How does indexmap::IndexMap maintain insertion order while still providing O(1) lookups?

IndexMap combines the best of two data structure worlds: the O(1) lookup performance of hash tables and the insertion-order iteration of sequences. This hybrid structure achieves its properties through a dual-indexing design that maintains both a hash table for fast lookups and a dense array for ordered iteration.

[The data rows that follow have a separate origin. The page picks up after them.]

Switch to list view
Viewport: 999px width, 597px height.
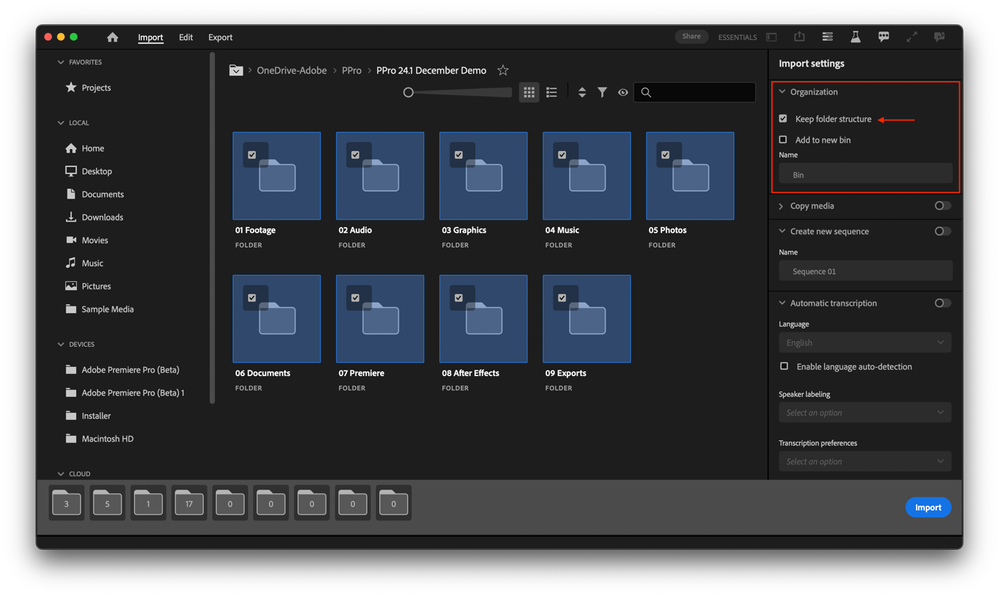tap(551, 92)
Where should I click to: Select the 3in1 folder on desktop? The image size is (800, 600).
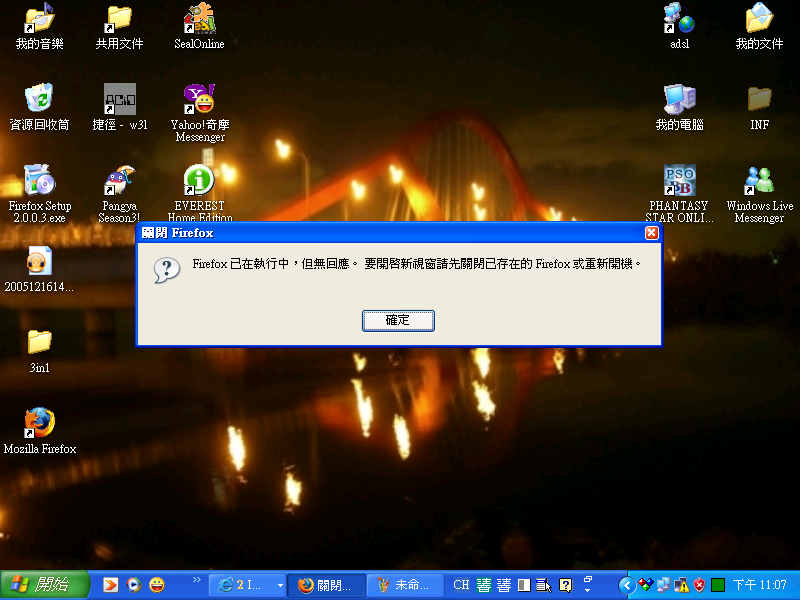(39, 342)
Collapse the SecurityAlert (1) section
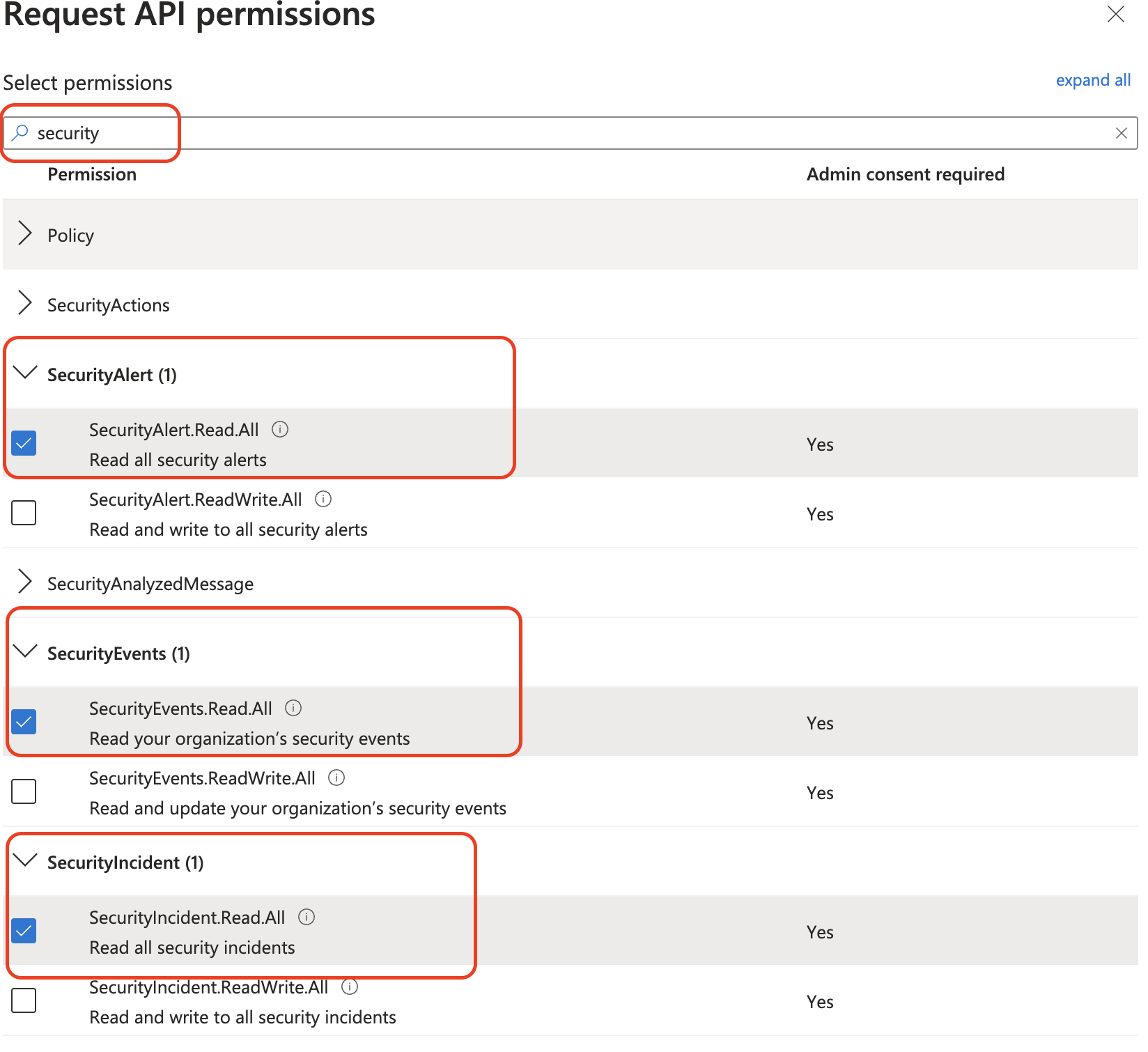This screenshot has height=1052, width=1148. point(25,373)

The Problem: HashMap's Unordered Nature

Standard HashMap provides O(1) lookups but makes no guarantees about iteration order:

use std::collections::HashMap;
 
let mut map = HashMap::new();
map.insert("first", 1);
map.insert("second", 2);
map.insert("third", 3);
 
// Iteration order is unpredictable
for (key, value) in &map {
    println!("{}: {}", key, value);
}
// Output order varies based on hash values and internal layout

The internal structure of HashMap organizes entries by hash buckets, not insertion order. Rehashing during growth can completely reorder the internal layout.

The IndexMap Solution: Dual Indices

IndexMap maintains two parallel data structures:

// Conceptual representation
struct IndexMap<K, V> {
    entries: Vec<Entry<K, V>>,        // Dense array for ordered iteration
    indices: RawTable<usize>,          // Hash table mapping hash -> index
}
 
struct Entry<K, V> {
    hash: u64,     // Cached hash for fast lookup
    key: K,
    value: V,
}

The entries vector stores key-value pairs in insertion order, enabling ordered iteration. The indices hash table maps hash values to indices in the entries vector, enabling O(1) lookup.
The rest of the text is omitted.